Death and destruction aside, God of War III includes a fair amount of story-telling (some of the animated flashbacks are lovely, and expertly integrated) and there is some genuine empathy to be had with some of the side characters, in spite of the fast-paced action these instances serve to frame. You'll also find yourself engaging in a fair amount of exploration at times, and yes, there is the odd instance where you won't know what to do next, or where to go, although these moments are few and far between. Of course, there's some puzzles - usually of the environmental variety - to solve in order to progress or achieve a narrative aim, but these aren't usually too taxing. Rest assured, Kratos is still a killing machine at heart, and it is this ability you'll need to grasp rapidly in order to thrive in his third outing.

Attention to detail is once again at the heart of what makes God of War hum, from the delightfully atmospheric settings, the soundtrack which beautifully blends melancholy, mysterious and Hollywood-epic moods befitting of the classical theme. The pacing is also impressive, providing just enough pauses for reflection to keep things sensible, while constantly keeping things fresh, and not only through the ever-increasing scale (an army of titans aside).

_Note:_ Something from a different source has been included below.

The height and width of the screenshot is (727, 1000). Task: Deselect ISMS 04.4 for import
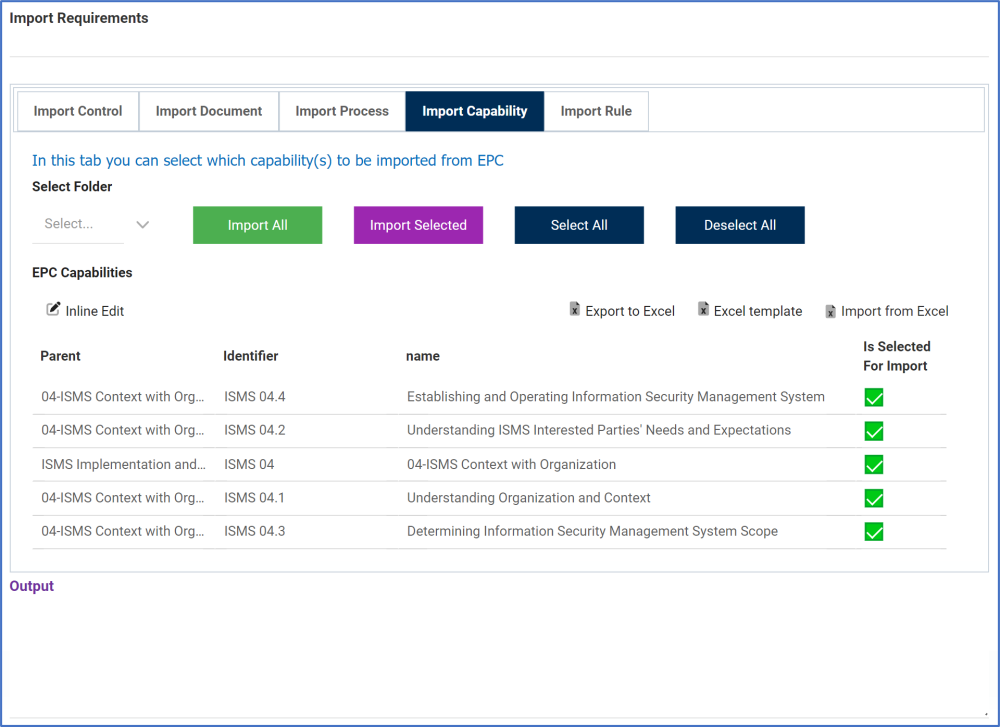[x=873, y=397]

Unlike other noteworthy PlayStation 3 exclusives, God of War III also makes some very sensible design decisions unrelated to the core experience. For example, there's no noticeable installation when you first slide in the disc, while load times between segments of the game are also cleverly non-existent. The HUD, too, is only on screen on an 'as needed' basis, leaving the view uncluttered and the richness of the HD world in full, dramatic view.

Of course, all this ultra-violence (and it is ultra) won't be to all tastes, and there is something hugely urn-ironic about the manner in which Kratos cuts through foe after foe, this is 300, this is Gladiator, this biblical. Don't expect much moral pondering and don't be surprised by the gallons of blood that will be shed sans-ceremony or mood-lightening one-liners. This said, there's a time and place for all of this - just be aware that this isn't a game for the younglings.

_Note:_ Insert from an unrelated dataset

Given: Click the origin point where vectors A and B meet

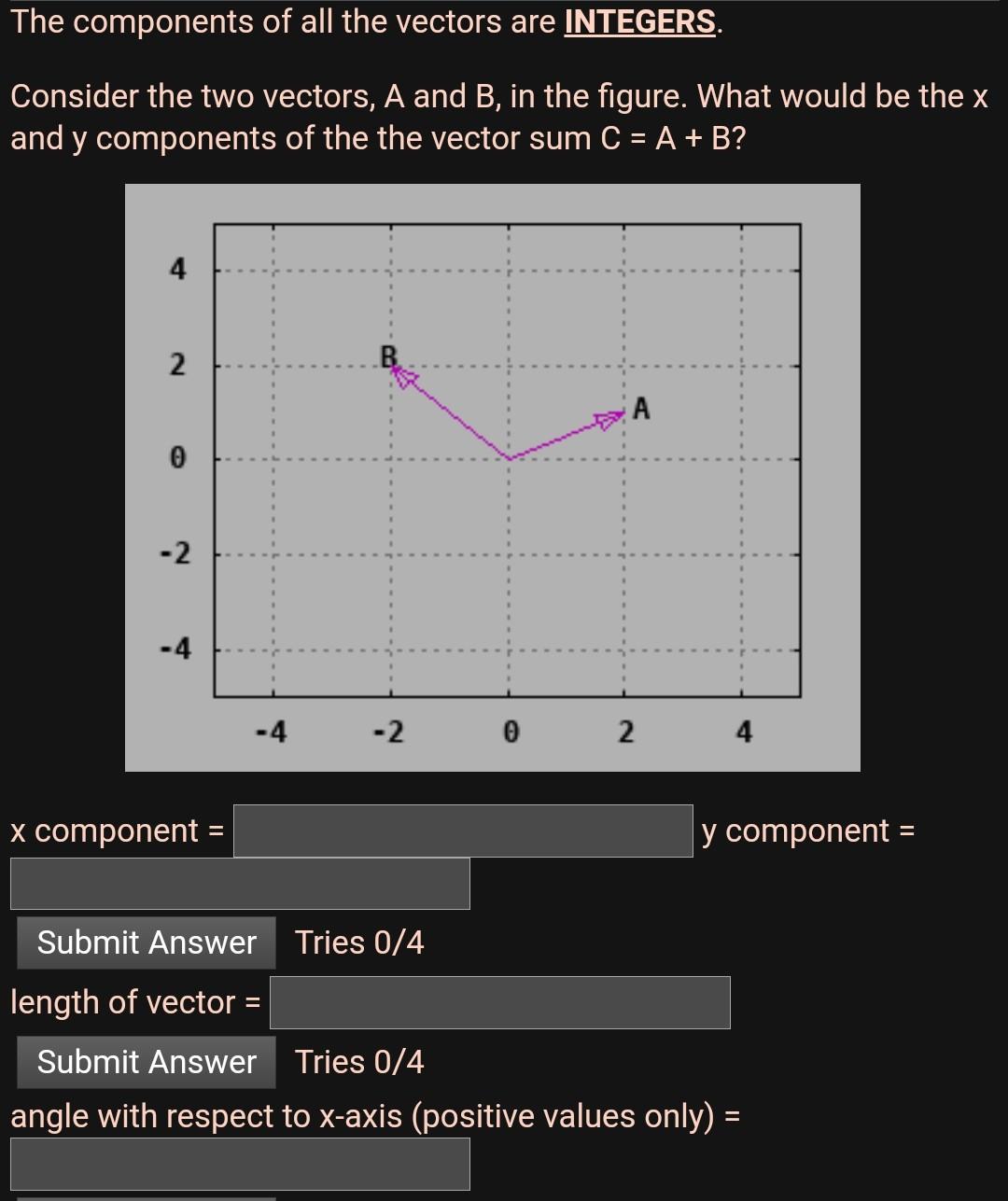Looking at the screenshot, I should coord(508,458).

Still, as the orchestral score soars amid a city under assault from a flaming titan, while you simultaneously disembowel a centaur as lava and masonry rains down amid the chaos - it is easy to indulge God of War III, accept its gravitas and let Kratos' last struggle immerse you. There's no doubt that number three has reached this point as the natural culmination of the previous titles in the series, and as such it doesn't attempt anything radical or daring. What it does do, however, is to provide some of the most engrossing combat and visceral action the PS3 has to offer - presented expertly. Somehow, I think things might be looking quite good for Kratos. Vengeance, after all, is everything.